Note well: in the preceding paragraphs, the “legitimacy” at issue was not a reference to the adequacy (correctness, soundness, suitability) of an interpretive method to the nature of the text being interpreted—the way one might speak about how to best interpret a work of art or fiction, or of Aristotle or Aquinas or Madison, so as to understand its meaning. In biblical studies, a parallel to conservatives’ “originalism” would be “exegesis”: what did the text mean to its original audience? Scholars fiercely debate questions about the most apt linguistic, archeological, historical, and philosophical tools to bring to that job. But all exegetes agree that they are trying to grasp the original meaning of the biblical text.

Conservatives’ animus towards “value judgments” is not an answer to parallel questions about constitutional exegesis (if you will). They do not defend it as a sound tool for ascertaining old meaning nearly as much as they depend upon it to justify judicial review. It is “legitimacy”—both “theoretical” (that is, substantive) and practical (as a matter of popular acceptance of an often unpopular invalidation of democratically enacted law)—that concerns them.
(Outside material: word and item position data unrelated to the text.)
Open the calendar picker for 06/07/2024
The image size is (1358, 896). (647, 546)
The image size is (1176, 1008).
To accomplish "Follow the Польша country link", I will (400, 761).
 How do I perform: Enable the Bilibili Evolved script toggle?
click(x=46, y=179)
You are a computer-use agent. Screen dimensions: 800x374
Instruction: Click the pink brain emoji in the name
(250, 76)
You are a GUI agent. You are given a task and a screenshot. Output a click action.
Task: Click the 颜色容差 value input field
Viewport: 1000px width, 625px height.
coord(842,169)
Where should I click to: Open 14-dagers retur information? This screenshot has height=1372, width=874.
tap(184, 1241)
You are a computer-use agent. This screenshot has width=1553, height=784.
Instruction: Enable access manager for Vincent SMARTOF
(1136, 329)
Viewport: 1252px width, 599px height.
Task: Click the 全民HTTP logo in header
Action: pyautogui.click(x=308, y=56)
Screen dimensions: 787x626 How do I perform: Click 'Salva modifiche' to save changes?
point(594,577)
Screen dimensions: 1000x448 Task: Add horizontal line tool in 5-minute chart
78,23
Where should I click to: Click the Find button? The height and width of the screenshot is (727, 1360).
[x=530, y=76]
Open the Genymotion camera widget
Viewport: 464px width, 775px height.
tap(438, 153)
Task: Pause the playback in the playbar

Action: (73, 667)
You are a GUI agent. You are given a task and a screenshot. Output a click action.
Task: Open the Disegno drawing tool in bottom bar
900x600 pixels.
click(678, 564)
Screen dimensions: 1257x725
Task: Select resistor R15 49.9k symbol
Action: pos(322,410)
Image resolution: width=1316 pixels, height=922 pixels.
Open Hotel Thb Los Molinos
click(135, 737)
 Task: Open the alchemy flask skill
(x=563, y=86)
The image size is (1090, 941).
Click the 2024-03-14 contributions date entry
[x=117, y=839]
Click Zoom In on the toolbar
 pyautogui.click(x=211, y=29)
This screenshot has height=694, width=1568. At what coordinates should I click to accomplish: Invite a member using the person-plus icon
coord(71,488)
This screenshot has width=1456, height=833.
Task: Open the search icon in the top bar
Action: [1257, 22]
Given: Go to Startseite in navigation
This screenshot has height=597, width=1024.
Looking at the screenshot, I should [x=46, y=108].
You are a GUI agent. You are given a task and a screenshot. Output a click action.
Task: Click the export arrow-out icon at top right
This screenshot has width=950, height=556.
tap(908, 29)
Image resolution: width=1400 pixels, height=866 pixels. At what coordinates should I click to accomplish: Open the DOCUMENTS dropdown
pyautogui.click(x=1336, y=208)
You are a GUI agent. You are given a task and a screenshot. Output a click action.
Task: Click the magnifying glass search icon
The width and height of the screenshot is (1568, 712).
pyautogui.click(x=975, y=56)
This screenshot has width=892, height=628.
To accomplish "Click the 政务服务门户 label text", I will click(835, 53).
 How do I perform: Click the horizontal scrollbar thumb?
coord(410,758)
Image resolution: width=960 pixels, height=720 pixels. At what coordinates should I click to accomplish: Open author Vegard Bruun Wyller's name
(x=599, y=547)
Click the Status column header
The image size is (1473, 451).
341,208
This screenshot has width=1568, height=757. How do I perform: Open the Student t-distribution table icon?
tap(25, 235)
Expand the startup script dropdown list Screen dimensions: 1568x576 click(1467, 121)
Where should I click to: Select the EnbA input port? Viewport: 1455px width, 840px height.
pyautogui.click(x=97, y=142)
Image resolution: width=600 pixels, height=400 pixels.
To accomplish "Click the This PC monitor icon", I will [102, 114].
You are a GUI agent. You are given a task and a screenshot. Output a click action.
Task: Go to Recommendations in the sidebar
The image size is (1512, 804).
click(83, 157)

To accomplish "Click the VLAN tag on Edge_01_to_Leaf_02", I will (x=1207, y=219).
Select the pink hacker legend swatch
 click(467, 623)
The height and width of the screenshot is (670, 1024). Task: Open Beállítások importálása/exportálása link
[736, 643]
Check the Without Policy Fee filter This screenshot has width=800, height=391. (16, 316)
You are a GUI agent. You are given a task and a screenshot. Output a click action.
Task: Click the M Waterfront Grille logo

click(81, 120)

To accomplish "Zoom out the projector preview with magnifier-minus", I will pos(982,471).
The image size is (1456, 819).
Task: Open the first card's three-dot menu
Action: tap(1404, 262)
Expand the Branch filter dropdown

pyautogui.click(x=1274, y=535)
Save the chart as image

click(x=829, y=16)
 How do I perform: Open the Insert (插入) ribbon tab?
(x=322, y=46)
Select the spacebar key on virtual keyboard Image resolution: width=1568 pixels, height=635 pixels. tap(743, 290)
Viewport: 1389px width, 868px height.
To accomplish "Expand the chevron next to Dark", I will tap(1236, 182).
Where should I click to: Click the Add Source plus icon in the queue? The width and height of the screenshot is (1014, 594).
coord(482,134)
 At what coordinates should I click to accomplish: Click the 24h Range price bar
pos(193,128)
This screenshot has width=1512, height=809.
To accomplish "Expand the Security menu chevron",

The looming potential for making law according to one’s own biases (or for merely being accused of doing so) is met by the Justices’ insistence that they are, instead, like umpires “calling balls and strikes.”

Were the Constitution being written today, the facts and fears marshaled by constitutional conservatives would rightly feature in any discussion of how much authority to assign to the judiciary. Worries about the progressivism of legal elites, or of wider contemporary moral pluralism (the sitz im leben of a Court mired in the middle of a culture war), and perceptions of popular attitudes toward courts would all rightly figure into writing a new Article III. Certainly, a dramatically reduced role for the Supreme Court in our constitutional system would be on the agenda.

But the Constitution that some think we should have is not the one that we do have.